====== TEXT SEGMENT ======

Knock, knock, knock.
No matter how far I’ve traveled, self-centeredness always knows my address and is able to relocate with me. Resisting that knocking is a daily challenge. And while I like to think that I usually ignore it, there are also times when I pull the door wide open and invite it in to sit with me on the couch. And there I am, at the center of the earth again.
When we first arrived at our new home in Asia, it was a temptation to think we’d arrived at the pinnacle of Christian service. Look at us! I got used to writing newsletters about exotic day-to-day happenings, sharing about our ministry, and eagerly anticipating answers to the prayer requests we emailed to supporters—supporters, those people who gave sacrificially to our work, to us, trusting we were worth the investment.
Before our move, we sold most of our possessions, and that was a good thing. Surely not having to keep up with the Joneses would help me focus less on myself. In a recent discussion of Eula Biss’s book Having and Being Had at Mockingbird, CJ Green quotes a missionary as saying “Americans spend their entire lives ministering to things.” “Her point,” Green explains, “was that material goods tend to distract from matters of the heart and soul, whether it’s the home you’re constantly renovating, or the phone you keep updating, or the car always in need of fixing.”

====== SUPPLIED MATERIAL ======

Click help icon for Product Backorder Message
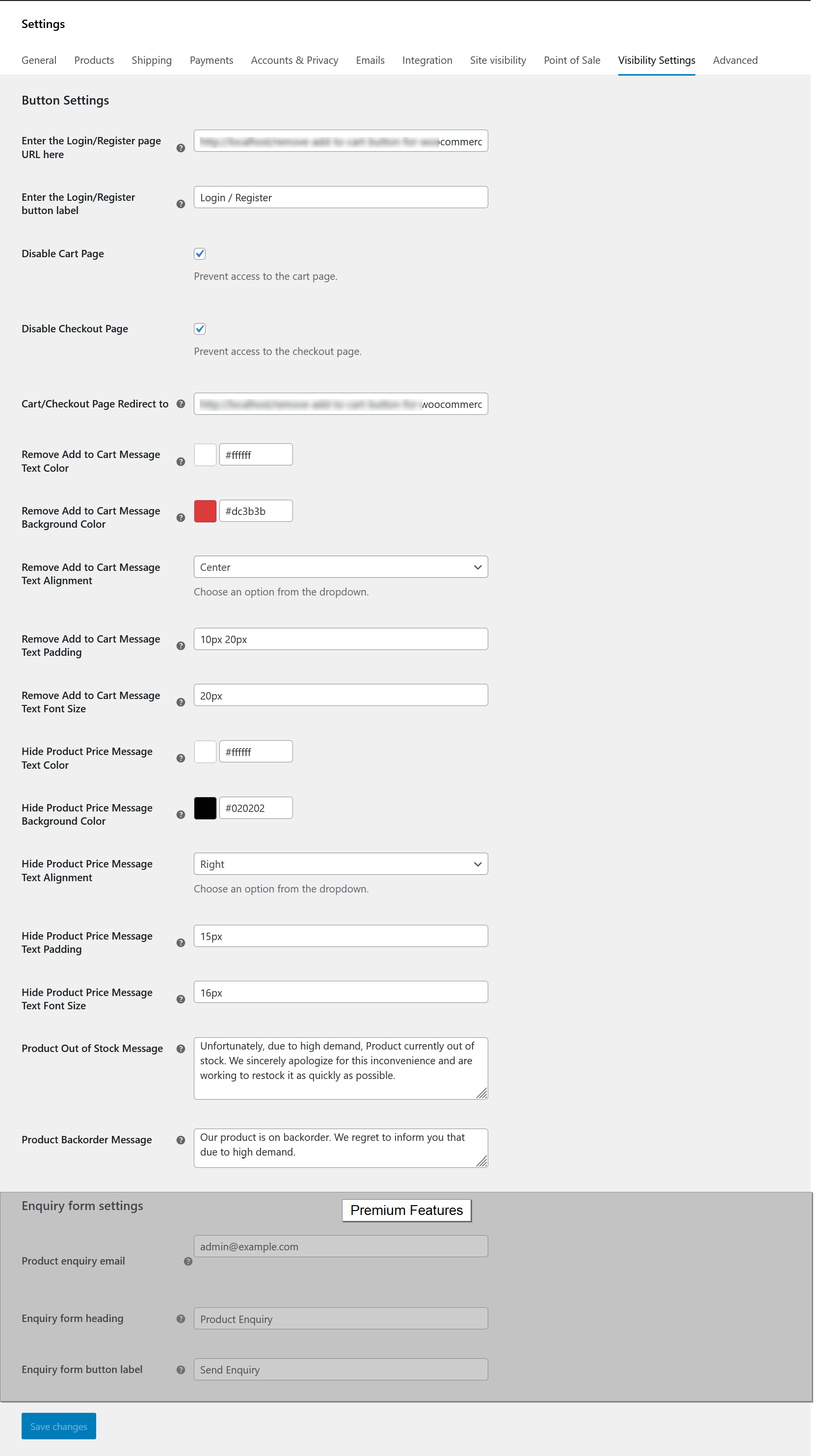817x1456 pixels. (x=181, y=1140)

======

## REQUEST 1:
Can you reproduce everything in the self-centeredness passage from "Knock, knock, knock." down to "worth the investment."?
## REQUEST 2:
Answer these from the self-centeredness passage:
(a) On which continent was the new home?
(b) What was sold before the move?
(c) What is the title of Eula Biss's book discussed at Mockingbird?
The material above isn't needed for any of this.

## TASK RESPONSE 1:
Knock, knock, knock.
No matter how far I’ve traveled, self-centeredness always knows my address and is able to relocate with me. Resisting that knocking is a daily challenge. And while I like to think that I usually ignore it, there are also times when I pull the door wide open and invite it in to sit with me on the couch. And there I am, at the center of the earth again.
When we first arrived at our new home in Asia, it was a temptation to think we’d arrived at the pinnacle of Christian service. Look at us! I got used to writing newsletters about exotic day-to-day happenings, sharing about our ministry, and eagerly anticipating answers to the prayer requests we emailed to supporters—supporters, those people who gave sacrificially to our work, to us, trusting we were worth the investment.

## TASK RESPONSE 2:
(a) Asia
(b) Most of their possessions
(c) Having and Being Had